There he goes again. President Obama, for the second day in a row, has invoked the name of Ronald Reagan to argue for the administration's proposal to raise taxes on the rich. And the gambit has Republicans steamed.
"President Ronald Reagan believed in freedom, opportunity and policies that get the government out of the way so the private sector can grow and create jobs," says Michael Steel, spokesman for House Speaker John Boehner. "Trying to cloak the silly 'Buffett tax' proposal in his legacy is pathetic."
Senate Republican Leader Mitch McConnell says Obama's comment on Reagan amounted to a "political event that won't take a single person off the unemployment line."
But Democratic strategists say the concept of raising taxes on the rich is a political winner, and Obama shows no sign of backing off.
"I'm not the first president to call for this idea that everybody has got to do their fair share," Obama said Wednesday in Washington. "Some years ago, one of my predecessors traveled across the country pushing for the same concept. He gave a speech where he talked about a letter he had received from a wealthy executive who paid lower tax rates than his secretary, and wanted to come to Washington and tell Congress that was wrong. So this president gave another speech where he said it was 'crazy'--that's a quote--that certain tax loopholes make it possible for multimillionaires to pay nothing, while a bus driver was paying 10 percent of his salary. That wild-eyed, socialist, tax-hiking class warrior was Ronald Reagan."

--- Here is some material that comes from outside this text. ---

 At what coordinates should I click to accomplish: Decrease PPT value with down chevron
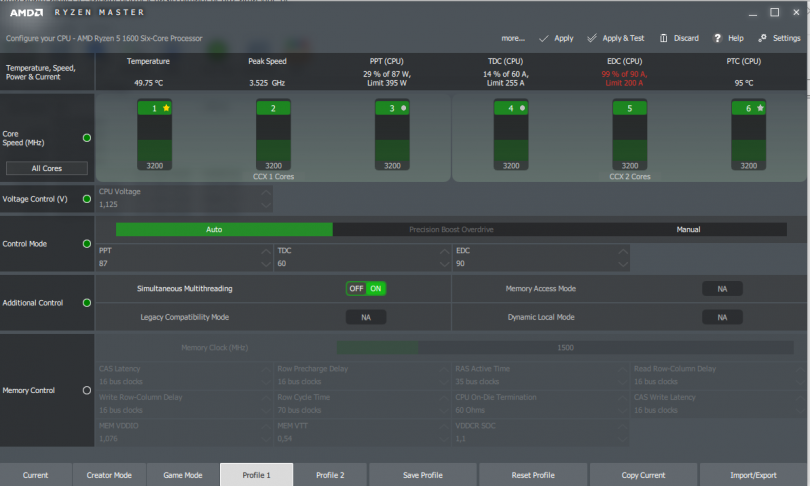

[Read What the Buffett Rule Gets Wrong.]
"He thought that, in America, the wealthiest should pay their fair share, and he said so," Obama noted, as several millionaires and their assistants stood behind him. "I know that position might disqualify him from the Republican primaries these days, but what Ronald Reagan was calling for then is the same thing that we're calling for now: a return to basic fairness and responsibility; everybody doing their part. And if it will help convince folks in Congress to make the right choice; we could call it the Reagan Rule instead of the Buffett Rule."
Obama was referring to the billionaire investor Warren Buffett, who has pointed out that he pays a lower tax rate than his secretary. Obama says that isn't fair so he is backing legislation in Congress to require that the rich pay at least 30 per cent of their income in federal taxes.